Verilen Problem 1: Türkiye'nin İsrail'e yaklaşımını ele alan metinde "3. Diplomatik Baskı" ile başlayıp "Ankara'da ağırlık kazandı." ile biten bölümü kelimesi kelimesine yeniden yazın.

Seçilmiş Metin:
※ ※ ※
3. Diplomatik Baskı ve Lobi Faaliyetleri: Washington'daki etkili Yahudi lobisinin, Türkiye'ye yapılacak Amerikan yardımları üzerinde bir faktör olabileceği, Türk diplomatlarına iletildi. İsrail'e yönelik hasmane bir tutumun, bu hayati desteği riske atabileceği endişesi Ankara'da ağırlık kazandı.
4. İsrail'in "Vakıa" Haline Gelmesi: 14 Mayıs 1948'de İsrail'in bağımsızlığını ilan etmesi ve başta ABD olmak üzere birçok Batılı ülke tarafından tanınması, durumu değiştirdi. Dışişleri Bakanı Necmettin Sadak'ın ifadesiyle "İsrail devleti bir vakıadır" ve Türkiye'nin bu yeni gerçekliği görmezden gelmesi, onu yeni müttefiklerinden izole edecekti.
※ ※ ※
Verilen Problem 2: Kayıtlarda "Visit our website" ifadesini içeren satırdan başlayıp "6, 719, 33)" ifadesini içeren satırla biten satırları, bu iki satır da dâhil olmak üzere aynen alıntılayın.

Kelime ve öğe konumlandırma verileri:
※ ※ ※
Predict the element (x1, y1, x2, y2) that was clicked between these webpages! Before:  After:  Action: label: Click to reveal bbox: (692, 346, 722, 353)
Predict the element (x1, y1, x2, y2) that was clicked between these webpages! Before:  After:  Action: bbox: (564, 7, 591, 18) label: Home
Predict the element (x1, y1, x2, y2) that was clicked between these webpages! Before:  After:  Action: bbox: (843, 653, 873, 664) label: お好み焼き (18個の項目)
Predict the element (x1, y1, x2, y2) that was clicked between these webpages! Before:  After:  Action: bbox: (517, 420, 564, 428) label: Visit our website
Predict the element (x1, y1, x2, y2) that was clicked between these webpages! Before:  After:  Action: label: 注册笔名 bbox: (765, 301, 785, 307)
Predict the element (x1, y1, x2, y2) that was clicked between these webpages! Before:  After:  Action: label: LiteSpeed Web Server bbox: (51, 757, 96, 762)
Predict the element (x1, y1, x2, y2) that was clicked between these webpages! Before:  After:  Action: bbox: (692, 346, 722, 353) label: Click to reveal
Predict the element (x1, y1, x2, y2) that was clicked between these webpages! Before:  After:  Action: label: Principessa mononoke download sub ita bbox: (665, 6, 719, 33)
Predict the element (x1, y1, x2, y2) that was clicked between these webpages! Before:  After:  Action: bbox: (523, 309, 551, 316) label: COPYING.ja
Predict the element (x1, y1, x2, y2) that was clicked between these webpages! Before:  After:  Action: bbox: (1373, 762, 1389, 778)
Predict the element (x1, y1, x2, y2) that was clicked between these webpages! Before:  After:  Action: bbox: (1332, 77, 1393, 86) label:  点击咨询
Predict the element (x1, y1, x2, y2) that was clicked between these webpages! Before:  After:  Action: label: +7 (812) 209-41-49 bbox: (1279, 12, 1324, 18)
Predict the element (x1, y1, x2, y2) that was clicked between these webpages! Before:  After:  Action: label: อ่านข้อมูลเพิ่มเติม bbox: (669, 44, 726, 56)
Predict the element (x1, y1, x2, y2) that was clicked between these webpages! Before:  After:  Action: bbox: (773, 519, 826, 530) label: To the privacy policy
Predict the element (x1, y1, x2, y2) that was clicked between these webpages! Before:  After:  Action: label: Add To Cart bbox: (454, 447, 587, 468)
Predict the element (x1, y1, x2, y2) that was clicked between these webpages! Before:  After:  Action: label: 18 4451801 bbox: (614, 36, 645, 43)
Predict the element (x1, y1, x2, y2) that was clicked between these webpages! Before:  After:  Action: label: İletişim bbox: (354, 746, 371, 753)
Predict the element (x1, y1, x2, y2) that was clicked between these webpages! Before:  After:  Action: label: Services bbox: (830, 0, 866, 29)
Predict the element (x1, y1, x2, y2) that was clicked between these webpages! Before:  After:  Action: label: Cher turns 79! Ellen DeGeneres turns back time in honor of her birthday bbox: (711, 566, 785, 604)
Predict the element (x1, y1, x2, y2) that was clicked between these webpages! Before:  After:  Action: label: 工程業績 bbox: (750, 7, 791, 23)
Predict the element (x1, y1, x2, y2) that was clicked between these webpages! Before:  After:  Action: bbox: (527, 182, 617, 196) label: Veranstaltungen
※ ※ ※
Yazılı Cevap 1:
3. Diplomatik Baskı ve Lobi Faaliyetleri: Washington'daki etkili Yahudi lobisinin, Türkiye'ye yapılacak Amerikan yardımları üzerinde bir faktör olabileceği, Türk diplomatlarına iletildi. İsrail'e yönelik hasmane bir tutumun, bu hayati desteği riske atabileceği endişesi Ankara'da ağırlık kazandı.

Yazılı Cevap 2:
Predict the element (x1, y1, x2, y2) that was clicked between these webpages! Before:  After:  Action: bbox: (517, 420, 564, 428) label: Visit our website
Predict the element (x1, y1, x2, y2) that was clicked between these webpages! Before:  After:  Action: label: 注册笔名 bbox: (765, 301, 785, 307)
Predict the element (x1, y1, x2, y2) that was clicked between these webpages! Before:  After:  Action: label: LiteSpeed Web Server bbox: (51, 757, 96, 762)
Predict the element (x1, y1, x2, y2) that was clicked between these webpages! Before:  After:  Action: bbox: (692, 346, 722, 353) label: Click to reveal
Predict the element (x1, y1, x2, y2) that was clicked between these webpages! Before:  After:  Action: label: Principessa mononoke download sub ita bbox: (665, 6, 719, 33)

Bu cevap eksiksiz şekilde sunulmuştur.